Buoyed by top performances in the hammer throw, high jump and 400 meters, the Georgia women’s track and field squad distanced itself from the opposition and cruised to its first outdoor national championship in team history.

Georgia lapped the field with 73 points ahead of runners-up USC (47) and third place Texas A&M (43). Fourth-year Bulldogs coach Caryl Smith Gilbert also won national titles at USC in 2018 and 2021.

Samirah Moody won the 100-meter dash and Madison Whyte and Dajaz DeFrand went 2-3 in the 200 to lead USC.

USC placed first in the 4×100 relay with a time of 42.22 seconds.

In the 100, Moody took first with a time of 11.14 seconds while teammates DeFrand and Brianna Selby finished seventh and eighth, respectively. In the 200, Whyte, a sophomore who also anchored the 4×400 team, clocked in at 22.23 while DeFrand, a junior, finished at 22.39.

Olympic gold medalist Aaliyah Butler and Dejanea Oakley of Georgia took the first two spots in the 400 meters with Butler posting a 49.26 and Oakley a 49.65. Butler’s time was the fifth best all-time for a collegian and Oakley was eighth.

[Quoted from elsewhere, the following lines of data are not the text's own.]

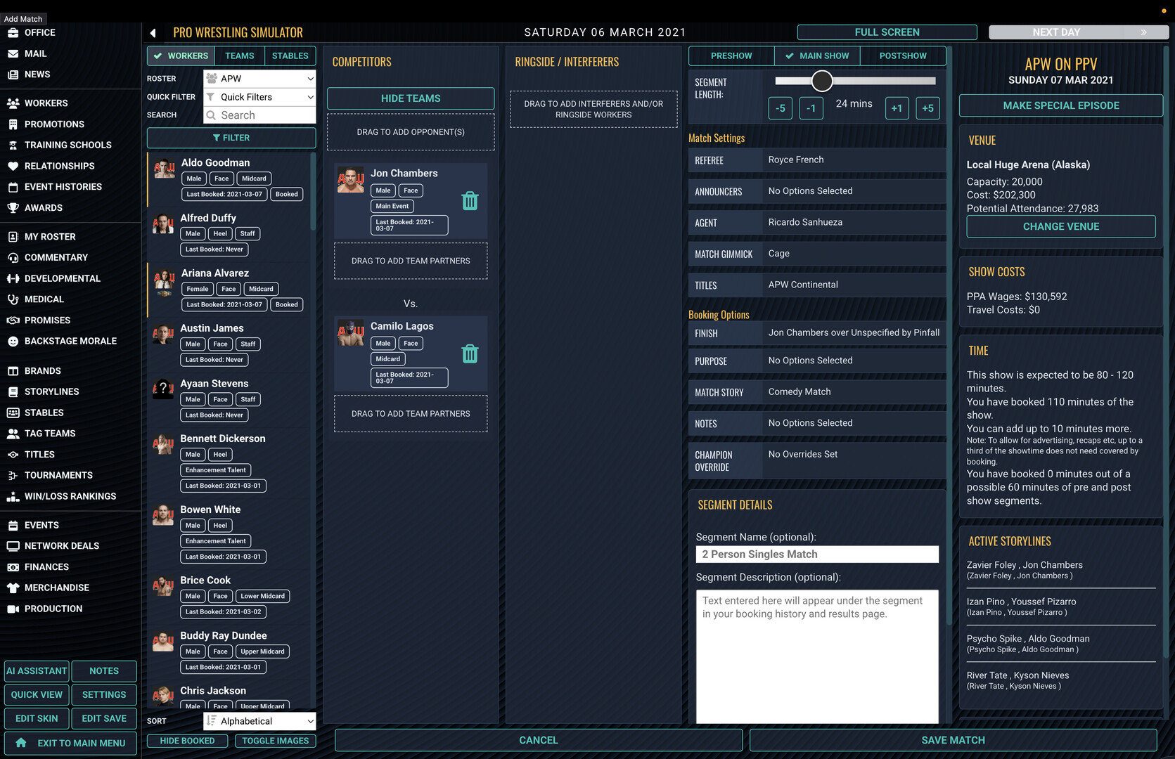Click the back arrow beside Pro Wrestling Simulator

click(153, 33)
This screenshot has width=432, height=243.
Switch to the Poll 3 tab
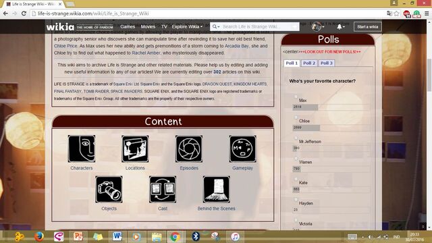(x=327, y=63)
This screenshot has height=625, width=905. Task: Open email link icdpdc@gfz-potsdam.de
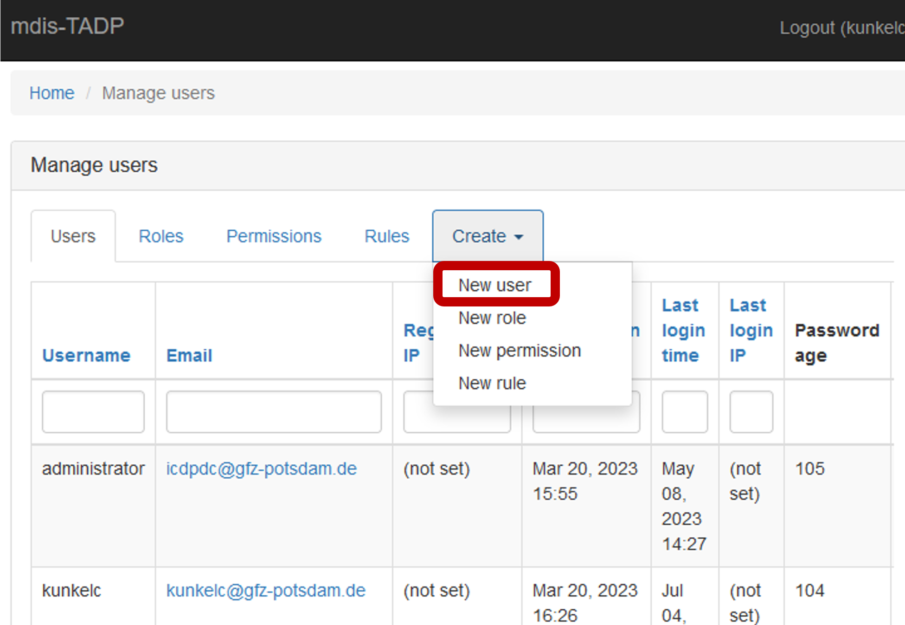click(x=262, y=469)
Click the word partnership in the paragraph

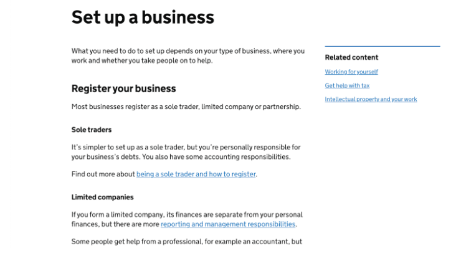coord(281,107)
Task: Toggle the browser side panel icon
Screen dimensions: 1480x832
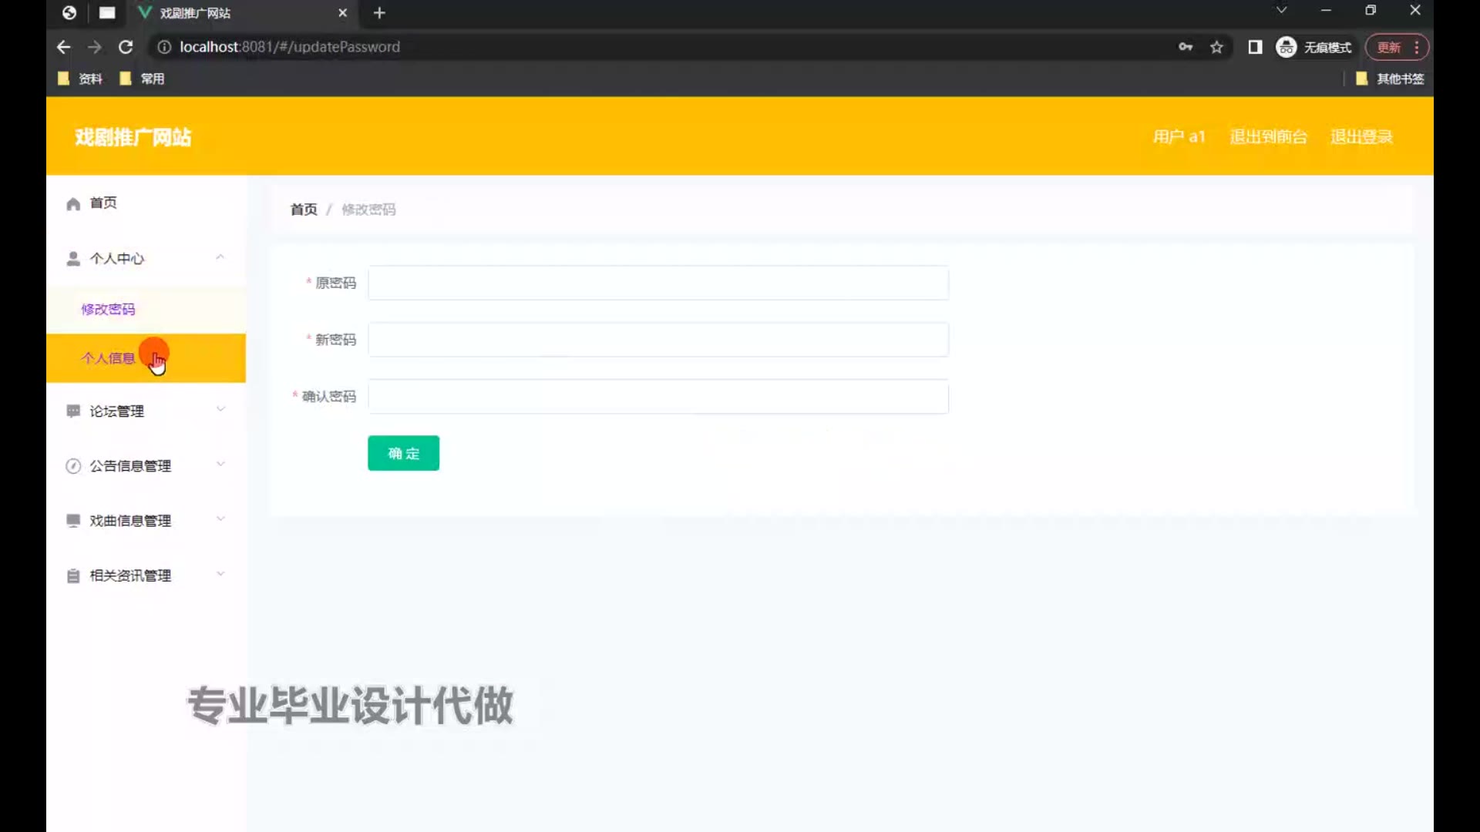Action: pos(1255,47)
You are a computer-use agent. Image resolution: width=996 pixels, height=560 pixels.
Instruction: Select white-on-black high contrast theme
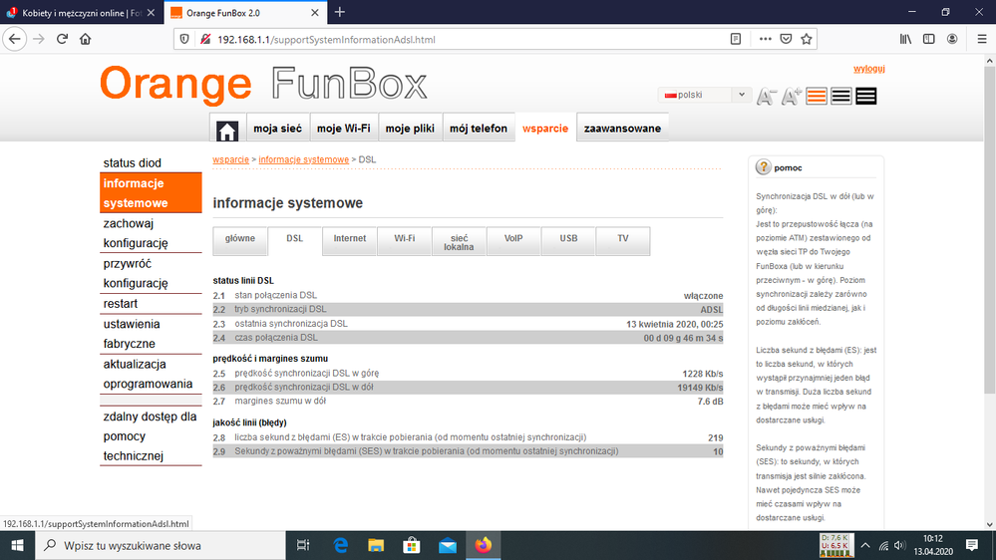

The Bulldogs expanded their lead when Elena Kulichenko won the high jump for the second straight year after tying for the title last year. The Odessa, Russia, native won with a jump of 6 feet, 5 inches.

Michelle Smith, a freshman, finished third in the 400 meter hurdles at 55.20 to clinch the team title. Skylynn Townsend took sixth in the triple jump at 44-4¼.

Georgia ended the night by finishing first in the 4×400-meter relay with Butler taking the lead in the final leg with a winning time of 3:23.62. The Trojans posted a third-place finish in the 4×400 relay with a time of 3:26.01. UCLA’s team finished seventh at 3:31.14.

The Bulldogs entered Saturday competition in the lead with 26 points after Stephanie Ratcliffe won the hammer throw on Thursday with a nation-leading distance of 234 feet, 2 inches.

Washington and USC shared the lead earlier Saturday night after Washington’s Sophie O’Sullivan won the 1,500 meters and Moody took the 100, but Georgia got 18 points from Butler and Oakley and never looked back.

Georgia also got points in the javelin with a second-place finish from freshman Manuela Rotundo and a fourth-place finish from Lianna Davidson. Senior Keslie Murrell-Ross finished sixth in the shot put.